Theodor Baierl (8 November 1881, Munich – 1932, Munich) was a German painter and fresco artist.

== Life and work ==
He came from a humble background, but was able to attend the Academy of Fine Arts, Munich, where he studied with Martin von Feuerstein, Carl von Marr, Hugo von Habermann and Franz von Stuck. He became a member of the Munich Secession. However, he was also fond of art from the Middle Ages and the Quattrocento, both of which heavily influenced his style and thematic content. Several paintings, such as "Ritter mit Tod" (Knight with Death), are obvious homages to Albrecht Dürer.

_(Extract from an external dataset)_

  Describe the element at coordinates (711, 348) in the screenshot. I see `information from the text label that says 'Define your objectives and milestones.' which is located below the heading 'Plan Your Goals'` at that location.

His mastery of the old techniques led to his popularity as a church painter and many of the frescoes he executed throughout Bavaria are often mistaken for older pieces. Some of his most prominent works include: the apse of St. Maximilian Church (Munich), the Stations of the Cross in the Herz-Jesu-Kirche (Augsburg), the apse in St. Johanniskirche (Schweinfurt) and the altarpiece at the Fugger Chapel at Kirchheim in Schwaben. He also designed glass paintings.

During the First World War, his church-related commissions disappeared and were never fully restored. As a result, he changed his approach, devoting himself to easel paintings of an allegorical or historical nature, eventually modernizing his style; although he never reattained his earlier level of popularity and died in obscurity.